Records:
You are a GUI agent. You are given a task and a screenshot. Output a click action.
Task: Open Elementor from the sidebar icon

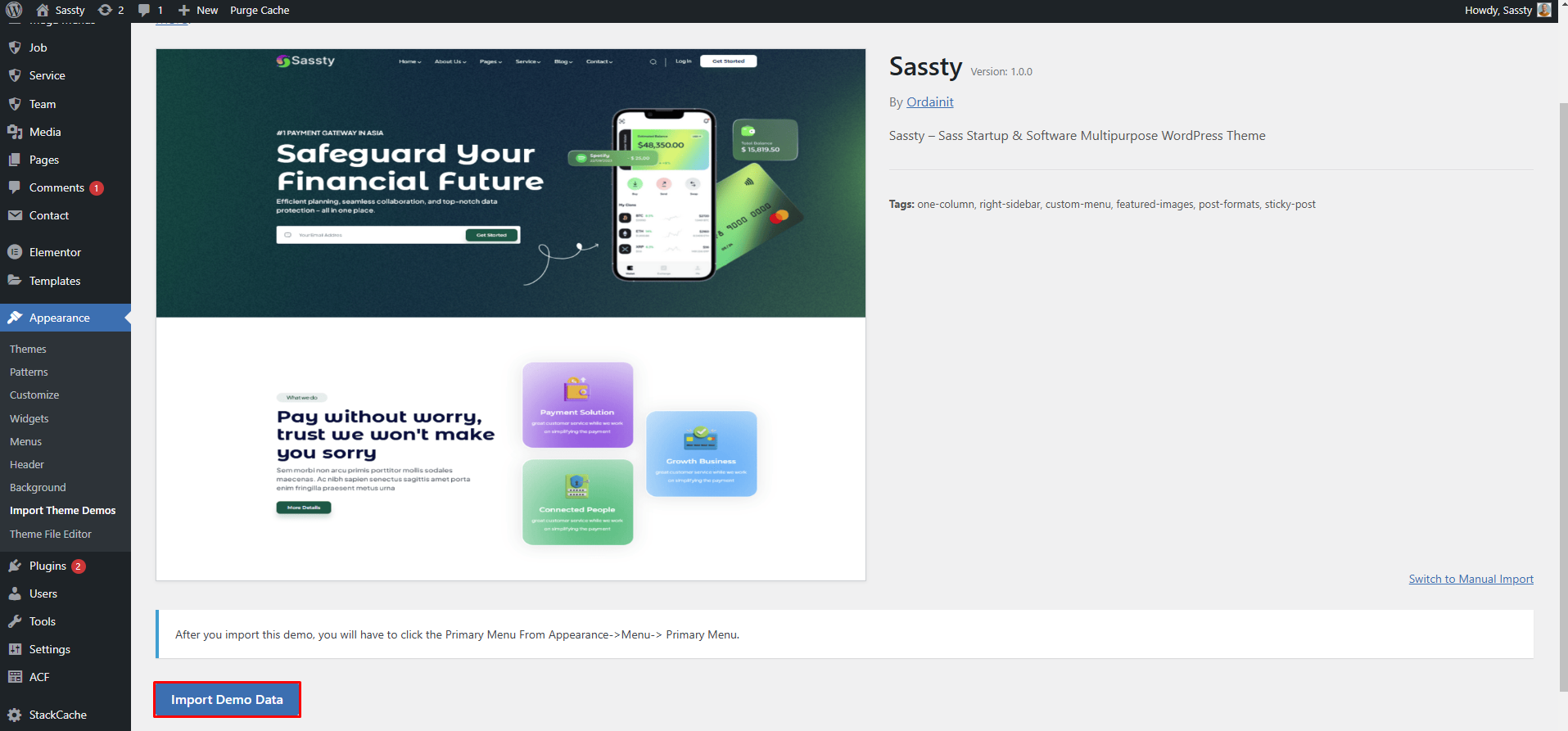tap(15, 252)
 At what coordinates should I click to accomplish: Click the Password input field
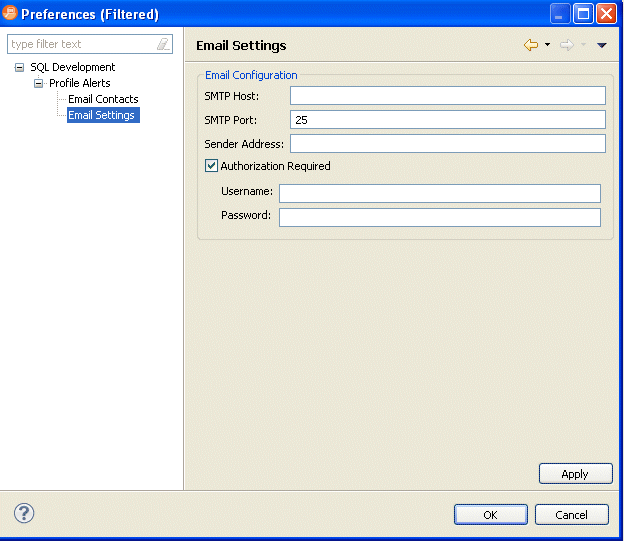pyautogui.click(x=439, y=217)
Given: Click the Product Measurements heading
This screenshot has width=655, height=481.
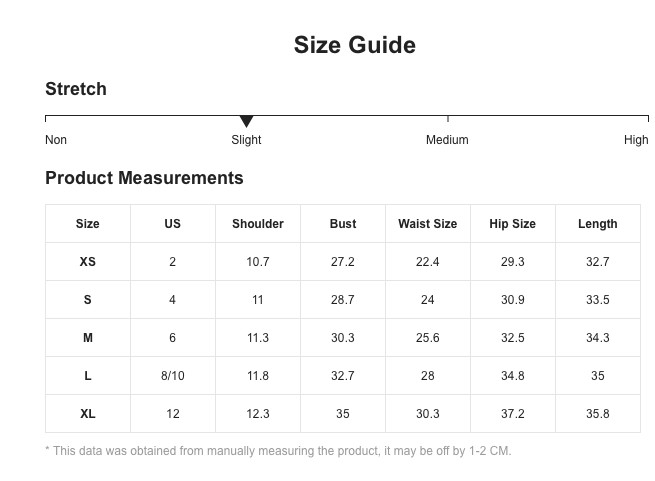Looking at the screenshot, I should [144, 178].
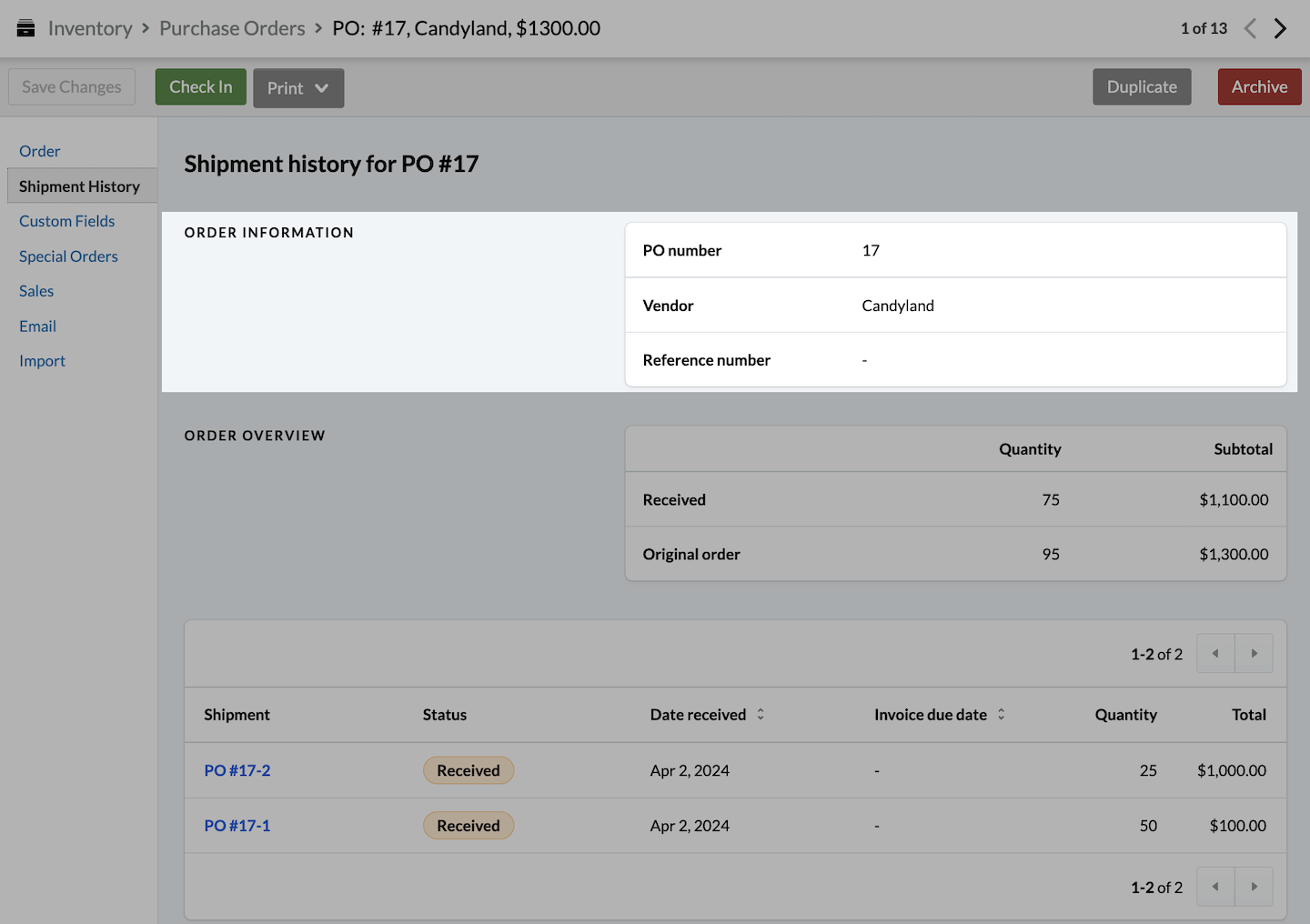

What to work on:
Repeat the material above word for word and skip every image in it.

Output of the task:
You are a GUI agent. You are given a task and a screenshot. Output a click action.
Task: Open Elementor from the sidebar icon

tap(15, 252)
 At what coordinates should I click to accomplish: Click the Password input field
pyautogui.click(x=439, y=217)
Given: Click the Product Measurements heading
This screenshot has width=655, height=481.
Looking at the screenshot, I should [144, 178].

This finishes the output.